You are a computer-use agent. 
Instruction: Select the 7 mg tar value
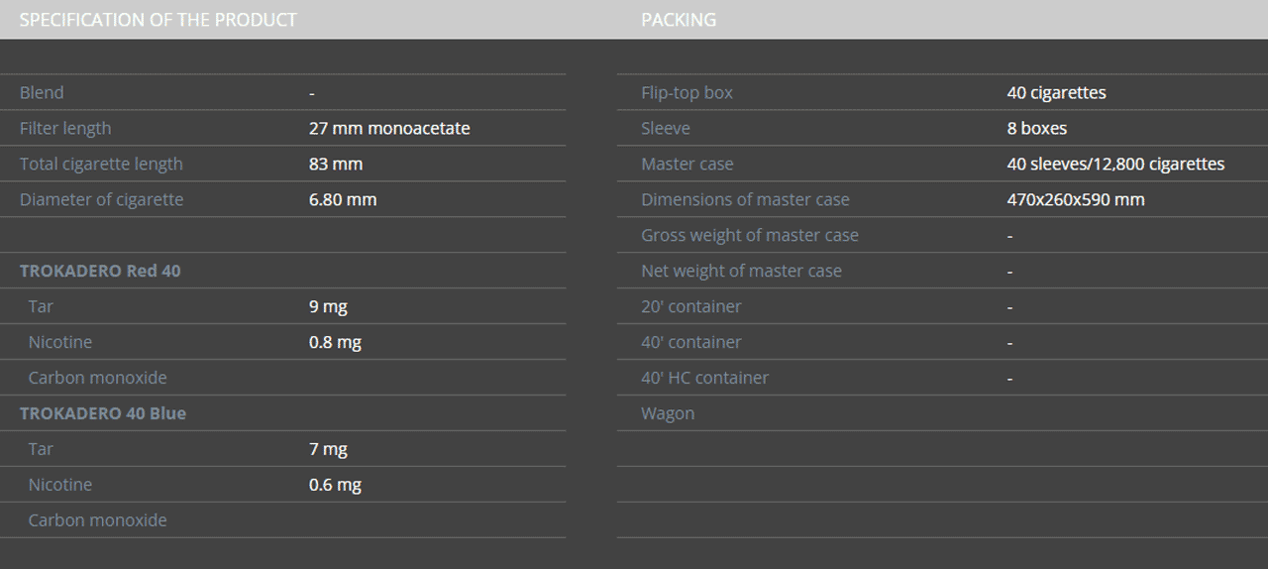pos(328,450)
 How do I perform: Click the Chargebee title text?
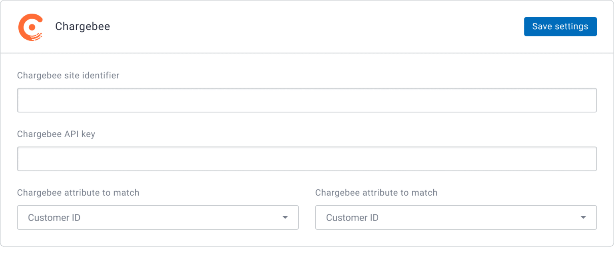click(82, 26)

※ ※ ※

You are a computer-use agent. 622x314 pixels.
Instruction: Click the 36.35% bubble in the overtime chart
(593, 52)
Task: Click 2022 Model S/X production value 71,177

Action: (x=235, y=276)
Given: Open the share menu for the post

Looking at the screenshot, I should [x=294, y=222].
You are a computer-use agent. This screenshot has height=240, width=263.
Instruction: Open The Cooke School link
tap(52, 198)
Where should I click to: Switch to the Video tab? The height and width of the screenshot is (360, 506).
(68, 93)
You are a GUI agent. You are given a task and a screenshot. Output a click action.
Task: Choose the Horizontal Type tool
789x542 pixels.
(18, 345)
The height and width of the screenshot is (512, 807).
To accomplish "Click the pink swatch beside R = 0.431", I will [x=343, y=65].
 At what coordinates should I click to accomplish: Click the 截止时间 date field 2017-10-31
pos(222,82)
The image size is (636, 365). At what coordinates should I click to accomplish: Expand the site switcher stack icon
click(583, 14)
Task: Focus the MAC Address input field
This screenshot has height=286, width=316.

※ ※ ※

Exercise brief:
Can you rewrite the material from the line that contains "You are a GUI" through the line that contains "This screenshot has height=286, width=316.", keeping every request, but shifting each coordinate in the answers up by 110?

Solution to the exercise:
You are a GUI agent. You are given a task and a screenshot. Output a click action.
Task: Choose the Horizontal Type tool
789x542 pixels.
(128, 455)
The height and width of the screenshot is (512, 807).
To accomplish "Click the pink swatch beside R = 0.431", I will [x=453, y=175].
 At what coordinates should I click to accomplish: Click the 截止时间 date field 2017-10-31
pos(332,192)
The image size is (636, 365). At what coordinates should I click to accomplish: Expand the site switcher stack icon
click(693, 124)
Task: Focus the MAC Address input field
This screenshot has height=286, width=316.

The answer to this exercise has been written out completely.